[Challenge]
Edit the listing below so that each "Viewport" becomes "Display area", and leave everything else unchanged.

[Entries for finding words and elements]

+ + + + +

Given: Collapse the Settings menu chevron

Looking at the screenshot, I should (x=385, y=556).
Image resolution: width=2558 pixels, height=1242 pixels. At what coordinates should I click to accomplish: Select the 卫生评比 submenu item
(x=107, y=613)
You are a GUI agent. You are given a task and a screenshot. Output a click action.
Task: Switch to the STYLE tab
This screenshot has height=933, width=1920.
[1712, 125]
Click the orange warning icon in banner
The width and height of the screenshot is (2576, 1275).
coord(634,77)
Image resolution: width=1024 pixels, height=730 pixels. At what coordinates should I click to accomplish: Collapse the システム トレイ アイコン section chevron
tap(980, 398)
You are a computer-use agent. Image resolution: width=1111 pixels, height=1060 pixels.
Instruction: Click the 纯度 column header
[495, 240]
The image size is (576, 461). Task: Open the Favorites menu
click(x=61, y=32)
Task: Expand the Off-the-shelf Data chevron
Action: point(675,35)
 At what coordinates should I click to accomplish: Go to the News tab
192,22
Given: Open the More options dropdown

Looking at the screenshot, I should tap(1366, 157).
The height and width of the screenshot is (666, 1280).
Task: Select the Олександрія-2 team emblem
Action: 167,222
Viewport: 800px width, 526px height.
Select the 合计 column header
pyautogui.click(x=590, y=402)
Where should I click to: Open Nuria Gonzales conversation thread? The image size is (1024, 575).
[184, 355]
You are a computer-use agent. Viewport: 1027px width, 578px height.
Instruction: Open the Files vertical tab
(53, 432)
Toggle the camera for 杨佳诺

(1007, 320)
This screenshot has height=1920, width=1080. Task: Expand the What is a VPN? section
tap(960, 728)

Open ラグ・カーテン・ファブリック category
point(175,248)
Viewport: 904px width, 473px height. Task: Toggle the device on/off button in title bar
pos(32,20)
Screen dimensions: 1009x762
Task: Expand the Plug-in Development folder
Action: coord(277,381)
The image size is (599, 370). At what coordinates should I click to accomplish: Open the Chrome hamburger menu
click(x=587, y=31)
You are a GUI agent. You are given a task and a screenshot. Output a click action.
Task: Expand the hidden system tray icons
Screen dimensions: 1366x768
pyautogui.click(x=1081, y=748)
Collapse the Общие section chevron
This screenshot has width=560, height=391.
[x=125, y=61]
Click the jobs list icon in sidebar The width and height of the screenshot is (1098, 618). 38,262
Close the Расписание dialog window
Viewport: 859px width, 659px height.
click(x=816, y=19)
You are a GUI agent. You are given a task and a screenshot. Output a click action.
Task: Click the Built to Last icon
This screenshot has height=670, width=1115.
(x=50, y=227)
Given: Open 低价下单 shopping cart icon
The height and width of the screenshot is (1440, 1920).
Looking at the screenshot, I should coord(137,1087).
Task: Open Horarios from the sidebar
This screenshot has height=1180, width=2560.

+ + + + +

[Output]
Given: Collapse the Settings menu chevron

Looking at the screenshot, I should (x=385, y=556).
Image resolution: width=2558 pixels, height=1242 pixels. At what coordinates should I click to accomplish: Select the 卫生评比 submenu item
(x=107, y=613)
You are a GUI agent. You are given a task and a screenshot. Output a click action.
Task: Switch to the STYLE tab
This screenshot has height=933, width=1920.
[1712, 125]
Click the orange warning icon in banner
The width and height of the screenshot is (2576, 1275).
coord(634,77)
Image resolution: width=1024 pixels, height=730 pixels. At what coordinates should I click to accomplish: Collapse the システム トレイ アイコン section chevron
tap(980, 398)
You are a computer-use agent. Image resolution: width=1111 pixels, height=1060 pixels.
Instruction: Click the 纯度 column header
[495, 240]
The image size is (576, 461). Task: Open the Favorites menu
click(x=61, y=32)
Task: Expand the Off-the-shelf Data chevron
Action: point(675,35)
 At what coordinates should I click to accomplish: Go to the News tab
192,22
Given: Open the More options dropdown

Looking at the screenshot, I should tap(1366, 157).
The height and width of the screenshot is (666, 1280).
Task: Select the Олександрія-2 team emblem
Action: 167,222
Display area: 800px width, 526px height.
Select the 合计 column header
pyautogui.click(x=590, y=402)
Where should I click to: Open Nuria Gonzales conversation thread? The image size is (1024, 575).
[184, 355]
You are a computer-use agent. Display area: 1027px width, 578px height.
Instruction: Open the Files vertical tab
(53, 432)
Toggle the camera for 杨佳诺

(1007, 320)
This screenshot has height=1920, width=1080. Task: Expand the What is a VPN? section
tap(960, 728)

Open ラグ・カーテン・ファブリック category
point(175,248)
Display area: 904px width, 473px height. Task: Toggle the device on/off button in title bar
pos(32,20)
Screen dimensions: 1009x762
Task: Expand the Plug-in Development folder
Action: coord(277,381)
The image size is (599, 370). At what coordinates should I click to accomplish: Open the Chrome hamburger menu
click(x=587, y=31)
You are a GUI agent. You are given a task and a screenshot. Output a click action.
Task: Expand the hidden system tray icons
Screen dimensions: 1366x768
pyautogui.click(x=1081, y=748)
Collapse the Общие section chevron
This screenshot has width=560, height=391.
[x=125, y=61]
Click the jobs list icon in sidebar The width and height of the screenshot is (1098, 618). 38,262
Close the Расписание dialog window
Display area: 859px width, 659px height.
click(x=816, y=19)
You are a GUI agent. You are given a task and a screenshot. Output a click action.
Task: Click the Built to Last icon
This screenshot has height=670, width=1115.
(x=50, y=227)
Given: Open 低价下单 shopping cart icon
The height and width of the screenshot is (1440, 1920).
Looking at the screenshot, I should coord(137,1087).
Task: Open Horarios from the sidebar
This screenshot has height=1180, width=2560.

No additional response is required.